11 · Portability and closing
Projects are files in folders -- not locked to either tool. CLAUDE.md becomes AGENTS.md. Closing thesis: which tool is best for this specific task.
Visual structure at a glance.
Named ideas worth stealing.
Task-Fit Decision Matrix
- Claude Code: complex front-end, visual design, deep planning, auto-delegation, hooks/skills/channels, Agent SDK, enterprise auth
- Codex: research-heavy tasks, structured PDFs/reports, WorkTree-native shipping, /goal for long-running work, GitHub PR integration, image generation
A task-type decision rule rather than a blanket preference for one tool.
Output Token Efficiency as Session-Longevity Proxy
Output tokens cost more and burn session limits faster. Codex writes 2-5x fewer output tokens than Claude per equivalent task. This explains why Claude users report hitting limits faster -- and it is measurable from JSONL logs.
Lines you could clip.
"It is not a matter of which tool is best, it is a matter of which tool is best for the specific use case in front of you."
"ClaudeCode right now has 30 different hook events. Codex right now has about six. If you want to fire automated behavior into every part of the workflow, ClaudeCode gives you about five x the granularity."
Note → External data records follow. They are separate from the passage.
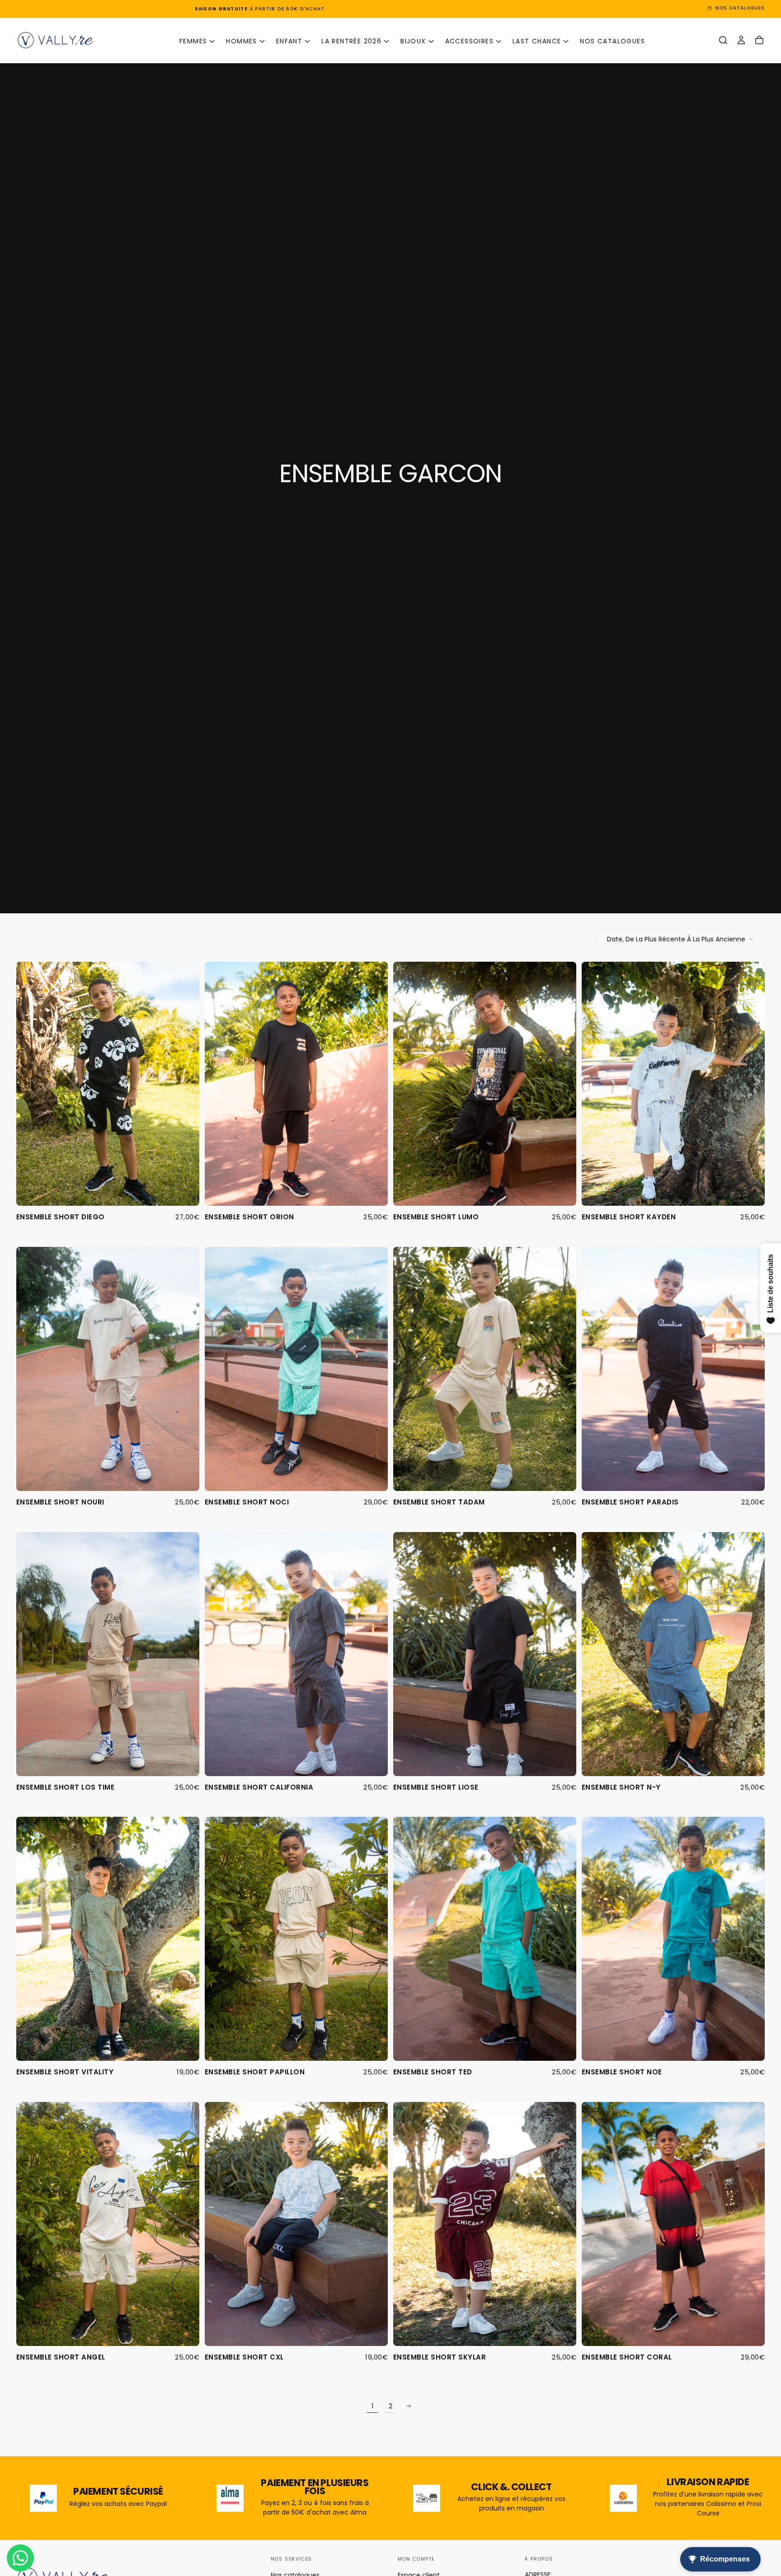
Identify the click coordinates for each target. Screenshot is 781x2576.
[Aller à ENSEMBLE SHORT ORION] (296, 1084)
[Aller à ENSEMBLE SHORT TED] (484, 1939)
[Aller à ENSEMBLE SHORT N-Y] (673, 1654)
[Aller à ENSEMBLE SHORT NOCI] (296, 1369)
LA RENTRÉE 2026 (351, 40)
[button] (723, 40)
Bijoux (413, 40)
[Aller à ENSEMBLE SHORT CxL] (296, 2224)
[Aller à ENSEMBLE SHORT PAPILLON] (296, 1939)
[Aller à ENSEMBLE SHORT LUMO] (484, 1084)
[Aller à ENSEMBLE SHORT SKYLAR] (484, 2224)
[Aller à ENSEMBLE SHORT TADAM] (484, 1369)
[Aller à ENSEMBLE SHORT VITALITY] (107, 1939)
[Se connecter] (741, 40)
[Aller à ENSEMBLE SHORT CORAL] (673, 2224)
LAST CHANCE (537, 40)
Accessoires (469, 40)
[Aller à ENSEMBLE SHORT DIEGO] (107, 1084)
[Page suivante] (408, 2406)
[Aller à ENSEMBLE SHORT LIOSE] (484, 1654)
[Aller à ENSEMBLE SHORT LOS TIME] (107, 1654)
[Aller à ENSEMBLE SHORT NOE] (673, 1939)
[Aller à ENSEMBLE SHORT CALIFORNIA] (296, 1654)
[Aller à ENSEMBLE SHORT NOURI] (107, 1369)
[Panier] (759, 40)
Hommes (241, 40)
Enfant (289, 40)
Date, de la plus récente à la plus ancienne (676, 939)
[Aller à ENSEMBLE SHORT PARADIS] (673, 1369)
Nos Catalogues (612, 40)
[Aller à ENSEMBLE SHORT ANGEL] (107, 2224)
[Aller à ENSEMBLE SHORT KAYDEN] (673, 1084)
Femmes (193, 40)
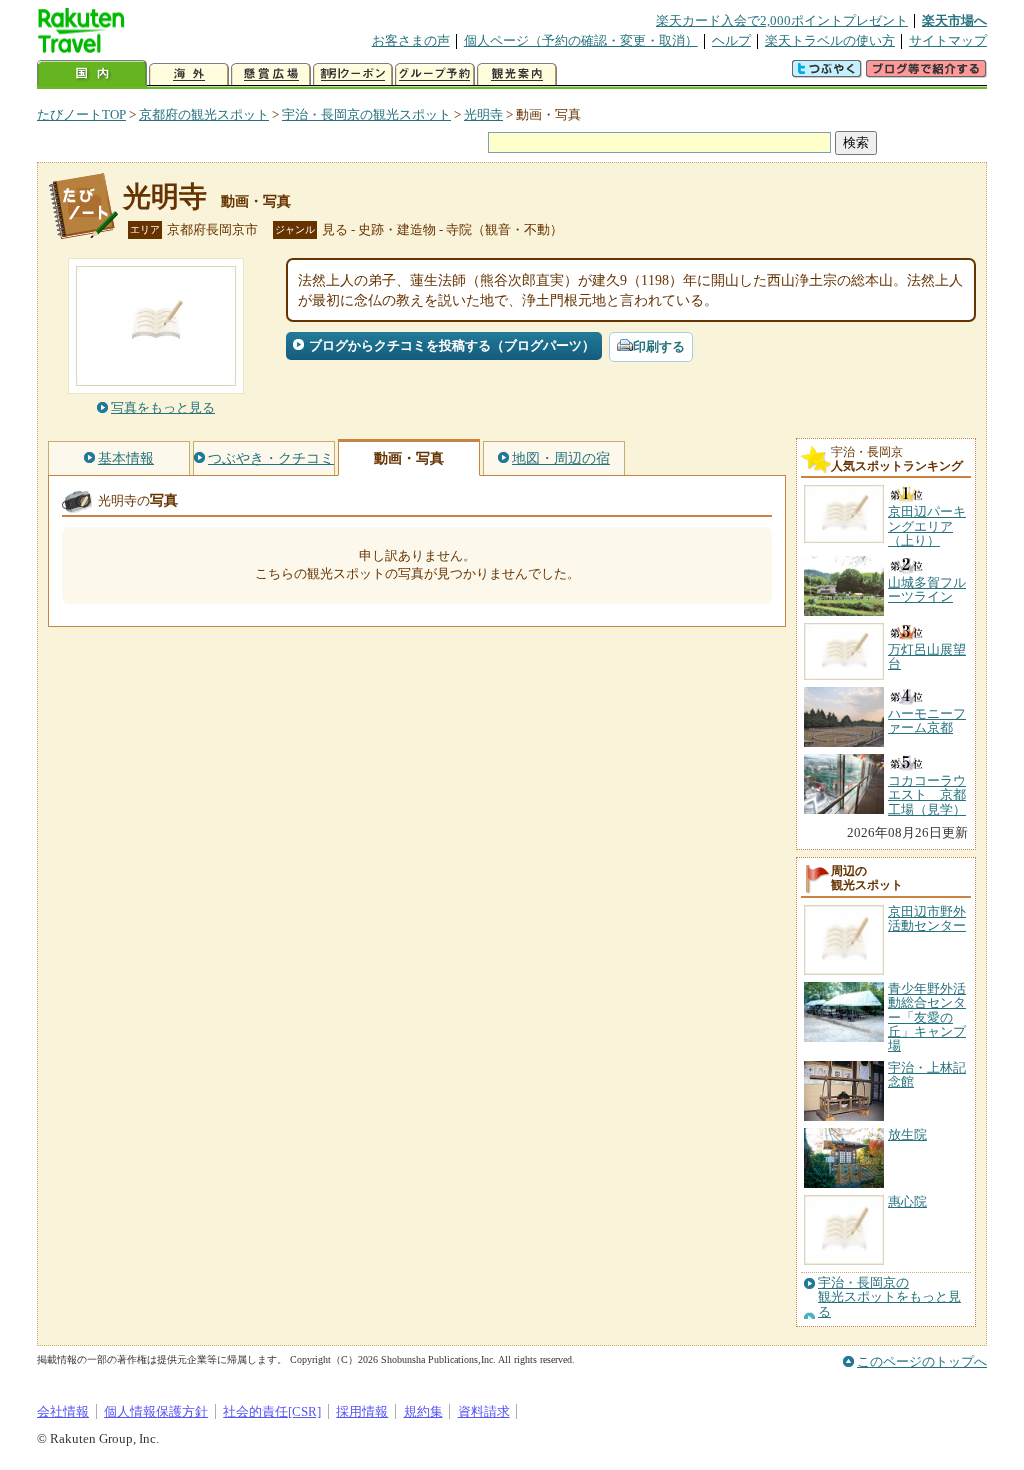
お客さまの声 (411, 40)
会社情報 (63, 1411)
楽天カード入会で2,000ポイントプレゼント (782, 20)
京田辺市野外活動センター (927, 918)
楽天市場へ (954, 20)
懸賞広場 (271, 74)
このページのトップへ (922, 1361)
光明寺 (483, 114)
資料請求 (484, 1411)
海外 (189, 74)
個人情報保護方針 (156, 1411)
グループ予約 (435, 74)
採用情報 (362, 1411)
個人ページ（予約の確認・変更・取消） (581, 40)
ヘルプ (731, 40)
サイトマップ (948, 40)
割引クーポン (353, 74)
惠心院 (907, 1201)
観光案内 (517, 74)
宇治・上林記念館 (927, 1074)
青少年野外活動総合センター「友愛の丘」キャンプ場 (927, 1017)
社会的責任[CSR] (272, 1411)
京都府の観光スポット (204, 114)
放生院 (907, 1134)
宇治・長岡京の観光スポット (366, 114)
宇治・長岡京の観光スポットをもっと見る (889, 1297)
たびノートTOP (81, 114)
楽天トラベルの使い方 (830, 40)
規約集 (423, 1411)
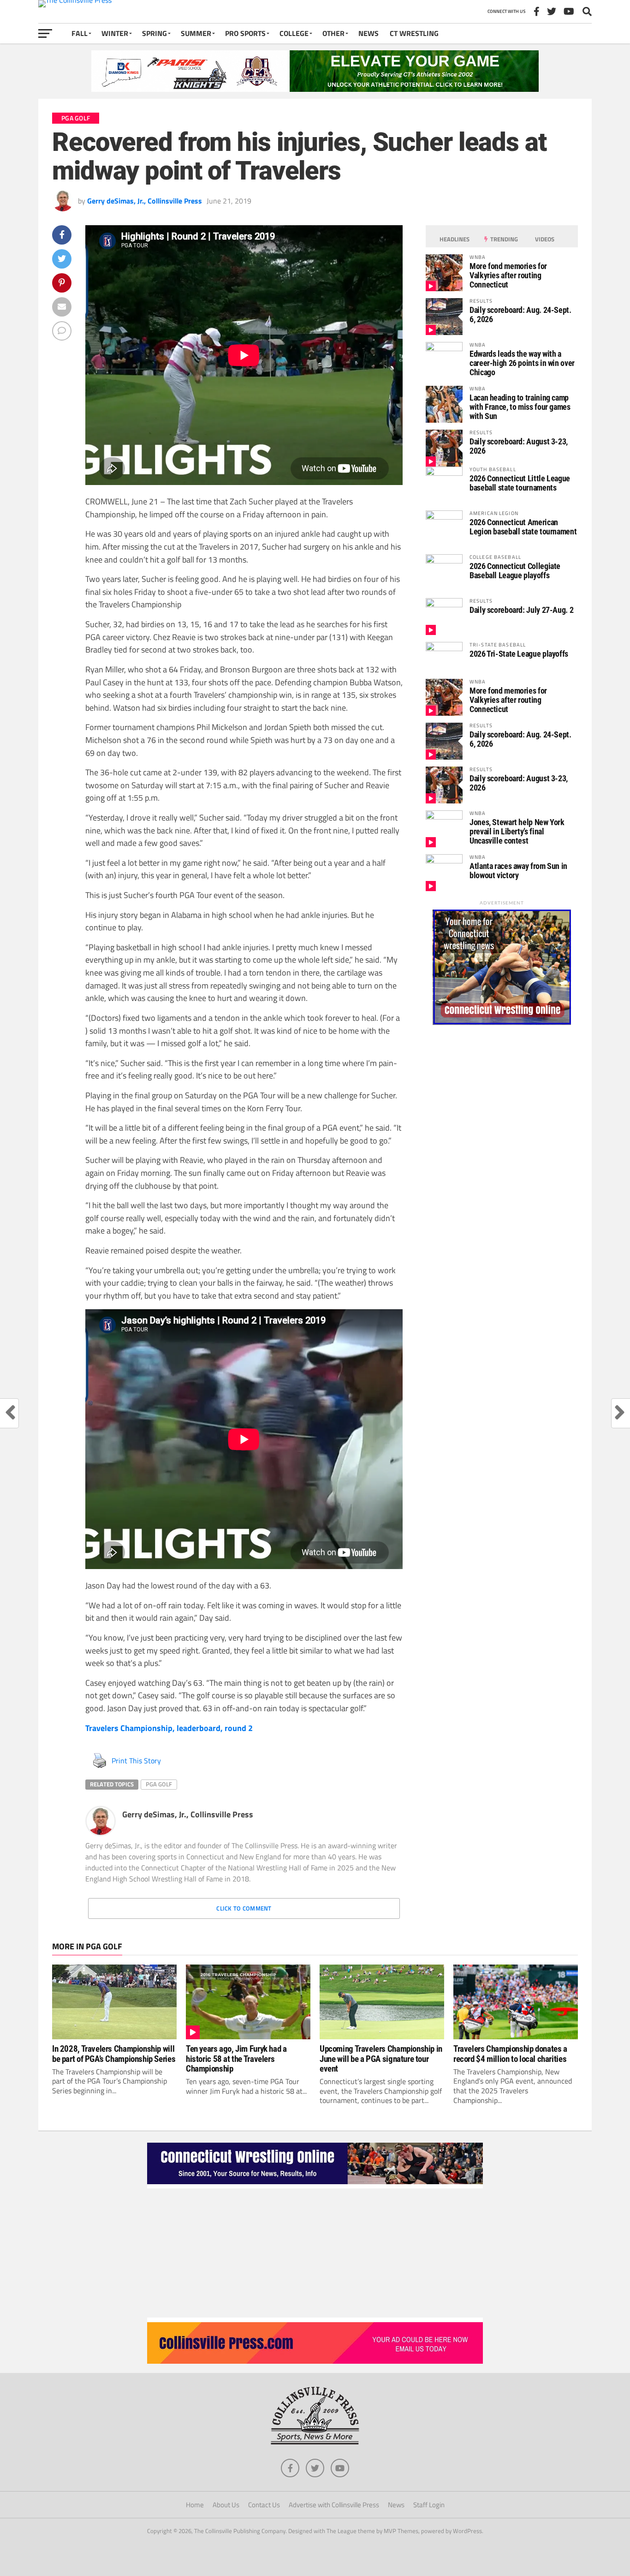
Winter (114, 33)
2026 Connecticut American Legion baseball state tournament (523, 526)
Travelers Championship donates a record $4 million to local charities (510, 2053)
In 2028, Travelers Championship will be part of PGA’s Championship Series (113, 2053)
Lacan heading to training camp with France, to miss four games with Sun (520, 407)
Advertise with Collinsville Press (334, 2504)
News (368, 33)
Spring (154, 33)
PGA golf (159, 1784)
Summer (196, 33)
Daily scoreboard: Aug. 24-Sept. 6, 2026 (520, 314)
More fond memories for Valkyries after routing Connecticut (508, 275)
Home (195, 2504)
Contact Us (264, 2504)
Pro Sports (245, 33)
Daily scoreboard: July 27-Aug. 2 (521, 610)
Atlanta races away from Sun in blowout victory (518, 870)
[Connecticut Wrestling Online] (315, 2185)
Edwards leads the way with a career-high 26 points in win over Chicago (522, 363)
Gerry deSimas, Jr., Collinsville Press (144, 200)
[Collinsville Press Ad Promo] (315, 2360)
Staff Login (429, 2504)
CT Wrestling (414, 33)
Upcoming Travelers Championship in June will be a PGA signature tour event (381, 2058)
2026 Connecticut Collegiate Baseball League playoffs (515, 570)
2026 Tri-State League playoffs (519, 654)
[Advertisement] (315, 2253)
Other (333, 33)
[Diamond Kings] (315, 89)
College (294, 33)
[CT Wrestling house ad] (502, 1022)
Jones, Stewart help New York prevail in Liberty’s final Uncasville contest (517, 831)
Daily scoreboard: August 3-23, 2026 (519, 446)
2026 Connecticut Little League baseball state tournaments (520, 482)
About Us (226, 2504)
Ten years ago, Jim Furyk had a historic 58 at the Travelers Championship (236, 2058)
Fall (79, 33)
"Claude has this way of planning the task tightly before it executes. And Codex tends to just grind through more iterations, which is why the input tokens stack up on its side."
How they asked for the click.
"I broke all of this down into a resource guide that you can access for completely free, and you can find that in my free school community."
Verbal mention only, no overlay shown. Low-friction -- no product pitch, just a free community link.
Word for word.
Which coding agent to reach for, and when.
The benchmark data splits cleanly: Claude Code wins on front-end quality and planning depth; Codex wins on token efficiency and research-heavy output -- and both tools are portable enough that you do not have to commit to just one.
- Output tokens are priced higher than input tokens, and Claude Code consistently writes 2-5x more output tokens per task than Codex -- which is the direct cause of hitting Claude session limits faster, not a platform throttle.
- Claude Code finished a marketing analytics dashboard in under 2 minutes using 283K tokens; Codex took 8 minutes and burned 1.64M tokens on the same prompt -- a 4x speed gap and 6x token gap for front-end work.
- Codex won the research report task, finishing slightly faster and using 1.9M fewer tokens than Claude, which suggests Codex is more efficient when the task is document generation rather than UI construction.
- Claude Code has 30 hook events for automated workflow triggers; Codex has about 6 -- if you need fine-grained automation that fires on specific agent behaviors, Claude Code is the only current option at that scale.
- Claude Code auto-spawns sub-agents when task complexity warrants it; Codex only does so when explicitly asked -- which means complex multi-step tasks route differently through each tool even on identical prompts.
- Projects built in either tool are portable: skills, hooks, and JSONL logs all transfer; the main swap is renaming CLAUDE.md to AGENTS.md when moving a project into Codex.
- A practical split workflow -- use Claude Code for planning and brainstorming, then hand the plan to Codex for execution -- is validated by how each tool token behavior maps to planning-heavy vs execution-heavy phases.